Don’t get me wrong, these bloggers and others like them were the internet’s saving grace, and I am grateful for these strong women for sharing their experiences. I think there should be more voices like theirs, voices that speak of experience and truth and humor and heartbreak without spewing rhetoric one way or another. And that is why I’ve decided to add my voice to theirs.

So, today, I will leave you with this: Reject the stigma. It’s a difficult thing to do (or not do), but abortion is no reason for shame. I had mine just yesterday. And I know that crippling feeling of shame that you might be suffering from. It is creeping into me as I pause between paragraphs, but I am fighting it off. As should you.
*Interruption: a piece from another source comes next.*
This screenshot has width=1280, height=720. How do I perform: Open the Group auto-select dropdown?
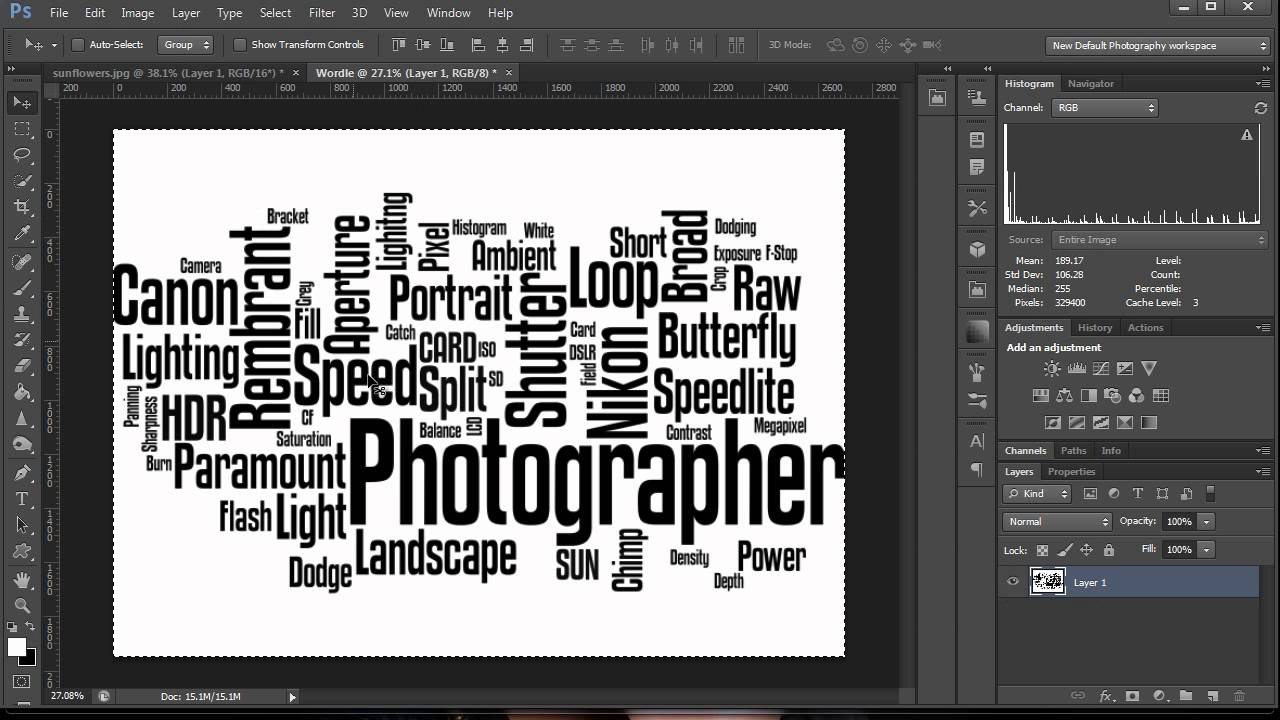pos(186,45)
When thinking of an anonymous username for this blog, I went to thesaurus.com and searched for “abortion.” Dumb idea. Here’s what I found at the bottom of the page:

Main Entry: failure
Part of Speech: noun
Definition: lack of success
Synonyms: abortion , bankruptcy, bomb, botch, breakdown, bungle, bust, checkmate, collapse, decay, decline, defeat, deficiency, deficit, deterioration, downfall, failing, false step, faux pas, fiasco, flash in the pan, flop, frustration, implosion, inadequacy, lead balloon, lemon, loser, loss, mess, misadventure, miscarriage, misstep, nonperformance, nonsuccess, overthrow, rout, rupture, sinking ship, stalemate, stoppage, total loss, turkey, washout, wreck
Antonyms: accomplishment, achievement, attainment, earnings, gain, merit, success, win

Screw you, thesaurus.com. Way to boost my spirits the day after I had my uterus vacuumed out. But wait… they also listed “terminate” as a synonym for “abort.” At first, this did not help me, since I was still sobbing about the potential future I had terminated before it even had a chance to exist. But then, I told myself that it was up to me to shape the way I thought and felt about my decision. And so I pictured myself, Schwarzenegger-style, wearing dark glasses, wielding my massive biceps (I don’t have those, but once the no-exercise-for-two-weeks-after-surgery ban is lifted, look out!), daring, just daring anyone to mess with me. I did not kill, murder, or terminate a life, but I’ll be damned if I don’t terminate this sense of shame that society is putting on me for making the right decision. And so, even though I am grieving today, and will grieve for a long time still, I will remind myself of that image as often as I need to, so that I can be strong enough to face the condemning voices around me (and those within me).

P.S. I thought Terminator was a horrible movie that only got worse with every sequel. Perhaps tomorrow I will come up with a better image to help me through these tough times.